Figure 6

Ucma/GRP is involved in suppressing osteo/chondrogenic differentiation by interacting with BMP-2. (A) Quantification of calcification deposited by mVSMCs incubated with 100 ng/ml noggin in the presence of osteogenic medium (2.6 mM phosphate) for 12 days, n = 6. Statistical significance was assessed using ANOVA. (B) Conditioned media from hVSMCs treated with 500 ng/ml of BMP-2 for 24 h was used to capture BMP-2-containing protein complex by Co-immunoprecipitation (Co-IP) with a BMP2/4 antibody, and the presence of BMP2 and GRP in the eluted complex was detected by western blot.
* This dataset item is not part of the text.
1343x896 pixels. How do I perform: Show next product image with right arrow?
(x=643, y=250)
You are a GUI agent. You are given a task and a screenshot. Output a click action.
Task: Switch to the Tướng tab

Two bands (25 kDa and 15 kDa) correspond to the dimeric and monomeric BMP-2/4. Representative image of 3 independent experiments. (C) Quantification of calcification deposited by mVSMCs from Ucma/GRP KO and WT mice, n = 8. Cells were incubated with 2 µM dorsomorphin in osteogenic medium (OM) for 12 days. Statistical significance was assessed using ANOVA. (D) Western blotting analysis of phosphorylated SMAD 1/5/8 and ALP and in Ucma/GRP^−/− mVSMCs treated with 2 µM dorsomorphin in osteogenic medium (OM) for 12 days. Figure shows full western blots obtained by cutting of a full-sized membrane prior to antibody incubations. Numbers in the middle show molecular weights of the protein standard. Numbers on the right show the expected molecular weights of the proteins. (E,F) Quantification of Western blots from panel C, n = 3. Statistical significance was assessed using t-test. All graphs show mean + SD. *p between 0.05–0.01, **p between 0.001–0.01, ***p < 0.001.